US inflation bounced back last month, but by less than expected. The data should support two more rate hikes in 2017, but if inflation doesn’t pick up, it may impact plans for more aggressive policy tightening down the road.
After posting a negative US Consumer Price Inflation (CPI) reading in March, April’s numbers were substantially improved—but the magnitude of the bounceback was smaller than expected (Display). Headline CPI rose by 2.2% year over year, and core CPI, which excludes food and energy prices, rose by 1.9%. Both numbers were slightly lower than the market expected.
Our view is that the data are strong enough to allow the Federal Open Market Committee (FOMC) to raise official short-term rates in June, but soft enough to tamp down expectations of more aggressive tightening later. We still expect a rate hike next month and one more later this year, but if CPI doesn’t show a bit more life in the next couple of months, we’ll have to revisit our second-half forecasts.
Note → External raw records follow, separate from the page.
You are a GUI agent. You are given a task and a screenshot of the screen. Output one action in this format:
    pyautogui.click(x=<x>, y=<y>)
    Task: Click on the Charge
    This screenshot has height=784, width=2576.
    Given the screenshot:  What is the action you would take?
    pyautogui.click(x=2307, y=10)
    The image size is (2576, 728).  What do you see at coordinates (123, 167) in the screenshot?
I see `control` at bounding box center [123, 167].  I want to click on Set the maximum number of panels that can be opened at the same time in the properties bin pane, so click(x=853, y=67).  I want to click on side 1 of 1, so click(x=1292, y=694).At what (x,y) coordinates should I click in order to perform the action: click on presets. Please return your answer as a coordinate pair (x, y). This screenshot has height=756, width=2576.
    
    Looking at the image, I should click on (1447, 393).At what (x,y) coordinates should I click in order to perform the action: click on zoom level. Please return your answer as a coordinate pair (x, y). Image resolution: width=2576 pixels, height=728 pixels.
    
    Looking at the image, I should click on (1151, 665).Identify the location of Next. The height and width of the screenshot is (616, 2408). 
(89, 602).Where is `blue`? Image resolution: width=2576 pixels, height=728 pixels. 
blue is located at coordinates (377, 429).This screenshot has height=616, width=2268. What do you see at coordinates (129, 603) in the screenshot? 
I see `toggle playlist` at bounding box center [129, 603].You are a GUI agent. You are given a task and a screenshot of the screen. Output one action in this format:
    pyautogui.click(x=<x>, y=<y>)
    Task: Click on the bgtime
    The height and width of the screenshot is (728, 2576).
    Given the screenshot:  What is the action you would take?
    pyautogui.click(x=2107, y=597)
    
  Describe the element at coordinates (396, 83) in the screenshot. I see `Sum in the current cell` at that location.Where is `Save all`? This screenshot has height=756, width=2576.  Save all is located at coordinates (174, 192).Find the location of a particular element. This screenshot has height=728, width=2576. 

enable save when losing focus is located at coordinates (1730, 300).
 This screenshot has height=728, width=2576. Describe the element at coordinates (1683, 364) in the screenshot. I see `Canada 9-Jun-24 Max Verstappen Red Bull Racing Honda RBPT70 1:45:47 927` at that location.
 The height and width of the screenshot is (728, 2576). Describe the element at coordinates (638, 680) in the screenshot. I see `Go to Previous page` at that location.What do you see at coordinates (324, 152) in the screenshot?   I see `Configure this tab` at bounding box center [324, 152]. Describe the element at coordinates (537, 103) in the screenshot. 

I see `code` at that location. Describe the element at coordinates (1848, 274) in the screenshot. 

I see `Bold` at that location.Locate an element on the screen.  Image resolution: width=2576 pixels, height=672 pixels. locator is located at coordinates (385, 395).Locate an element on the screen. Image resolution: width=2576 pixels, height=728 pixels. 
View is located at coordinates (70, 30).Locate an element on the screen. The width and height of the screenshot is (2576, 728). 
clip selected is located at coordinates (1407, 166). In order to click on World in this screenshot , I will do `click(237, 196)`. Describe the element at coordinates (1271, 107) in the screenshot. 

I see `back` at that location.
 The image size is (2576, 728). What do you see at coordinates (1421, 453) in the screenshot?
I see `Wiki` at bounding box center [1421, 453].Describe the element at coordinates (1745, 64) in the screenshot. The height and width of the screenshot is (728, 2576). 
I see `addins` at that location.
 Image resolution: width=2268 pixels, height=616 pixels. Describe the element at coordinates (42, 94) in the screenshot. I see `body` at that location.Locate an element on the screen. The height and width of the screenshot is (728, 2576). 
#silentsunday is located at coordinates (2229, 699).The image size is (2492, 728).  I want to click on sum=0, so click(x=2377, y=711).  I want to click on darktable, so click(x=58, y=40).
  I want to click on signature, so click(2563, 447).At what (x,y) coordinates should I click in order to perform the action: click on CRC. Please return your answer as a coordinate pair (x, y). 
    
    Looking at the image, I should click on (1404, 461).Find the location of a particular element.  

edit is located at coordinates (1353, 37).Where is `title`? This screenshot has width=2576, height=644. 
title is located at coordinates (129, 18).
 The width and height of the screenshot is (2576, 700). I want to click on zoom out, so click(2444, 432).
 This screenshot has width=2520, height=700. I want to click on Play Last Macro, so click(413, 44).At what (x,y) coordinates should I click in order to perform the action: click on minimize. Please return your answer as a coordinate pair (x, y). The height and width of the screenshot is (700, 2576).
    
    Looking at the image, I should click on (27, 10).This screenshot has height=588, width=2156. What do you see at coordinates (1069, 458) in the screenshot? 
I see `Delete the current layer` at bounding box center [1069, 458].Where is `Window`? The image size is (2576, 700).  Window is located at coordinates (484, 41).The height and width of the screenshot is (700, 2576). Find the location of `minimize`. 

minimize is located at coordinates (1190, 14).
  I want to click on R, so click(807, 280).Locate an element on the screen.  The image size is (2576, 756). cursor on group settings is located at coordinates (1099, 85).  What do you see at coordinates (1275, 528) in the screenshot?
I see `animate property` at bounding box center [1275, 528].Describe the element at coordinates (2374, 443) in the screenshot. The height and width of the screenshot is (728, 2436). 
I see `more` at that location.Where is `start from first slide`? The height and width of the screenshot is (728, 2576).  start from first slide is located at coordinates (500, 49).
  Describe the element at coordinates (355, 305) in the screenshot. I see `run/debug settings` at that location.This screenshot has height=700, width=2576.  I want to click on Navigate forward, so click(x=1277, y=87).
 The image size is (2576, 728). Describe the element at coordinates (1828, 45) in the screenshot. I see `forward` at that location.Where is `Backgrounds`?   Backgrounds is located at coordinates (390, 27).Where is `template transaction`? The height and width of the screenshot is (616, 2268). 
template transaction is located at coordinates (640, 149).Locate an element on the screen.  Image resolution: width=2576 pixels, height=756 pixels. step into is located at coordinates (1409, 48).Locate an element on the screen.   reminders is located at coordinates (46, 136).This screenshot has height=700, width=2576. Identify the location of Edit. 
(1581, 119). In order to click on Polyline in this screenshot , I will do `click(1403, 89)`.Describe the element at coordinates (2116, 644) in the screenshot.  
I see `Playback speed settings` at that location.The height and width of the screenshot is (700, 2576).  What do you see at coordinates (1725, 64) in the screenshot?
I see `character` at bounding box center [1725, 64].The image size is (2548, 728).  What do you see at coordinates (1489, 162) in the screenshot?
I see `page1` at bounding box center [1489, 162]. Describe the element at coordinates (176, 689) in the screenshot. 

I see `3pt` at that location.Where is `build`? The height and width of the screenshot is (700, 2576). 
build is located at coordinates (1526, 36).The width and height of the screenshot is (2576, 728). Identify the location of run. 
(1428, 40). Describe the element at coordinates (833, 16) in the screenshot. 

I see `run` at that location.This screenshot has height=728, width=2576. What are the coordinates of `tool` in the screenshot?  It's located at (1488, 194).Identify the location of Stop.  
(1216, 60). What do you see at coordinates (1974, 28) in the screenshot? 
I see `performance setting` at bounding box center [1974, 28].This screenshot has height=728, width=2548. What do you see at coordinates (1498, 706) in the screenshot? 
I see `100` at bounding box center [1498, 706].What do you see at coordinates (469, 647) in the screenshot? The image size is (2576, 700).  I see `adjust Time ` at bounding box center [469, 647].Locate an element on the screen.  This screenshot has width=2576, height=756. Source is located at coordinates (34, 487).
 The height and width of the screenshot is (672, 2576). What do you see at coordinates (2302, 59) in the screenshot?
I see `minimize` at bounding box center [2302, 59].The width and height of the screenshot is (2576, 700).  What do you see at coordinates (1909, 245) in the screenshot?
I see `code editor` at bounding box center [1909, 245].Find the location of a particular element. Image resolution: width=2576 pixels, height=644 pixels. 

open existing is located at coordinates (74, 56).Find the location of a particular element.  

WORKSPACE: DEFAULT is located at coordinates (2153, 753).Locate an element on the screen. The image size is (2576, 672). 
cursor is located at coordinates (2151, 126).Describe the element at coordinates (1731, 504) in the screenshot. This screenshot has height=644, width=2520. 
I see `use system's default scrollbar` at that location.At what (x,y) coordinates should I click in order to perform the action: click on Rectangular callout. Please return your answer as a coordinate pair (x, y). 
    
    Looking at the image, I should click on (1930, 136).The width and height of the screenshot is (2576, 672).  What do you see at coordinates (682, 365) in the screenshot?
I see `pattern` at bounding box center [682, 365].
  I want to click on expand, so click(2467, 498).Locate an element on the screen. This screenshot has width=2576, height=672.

The deceleration in headline inflation is easy enough to explain: top-line prices continue to move in near lockstep with oil prices, and recent commodity price declines suggest that headline CPI is likely to fall farther in coming months. Because headline CPI is so closely linked to commodity prices, the Fed doesn’t generally focus on it. Instead, officials prefer to look at core inflation, which is both more stable and more heavily influenced by monetary policy.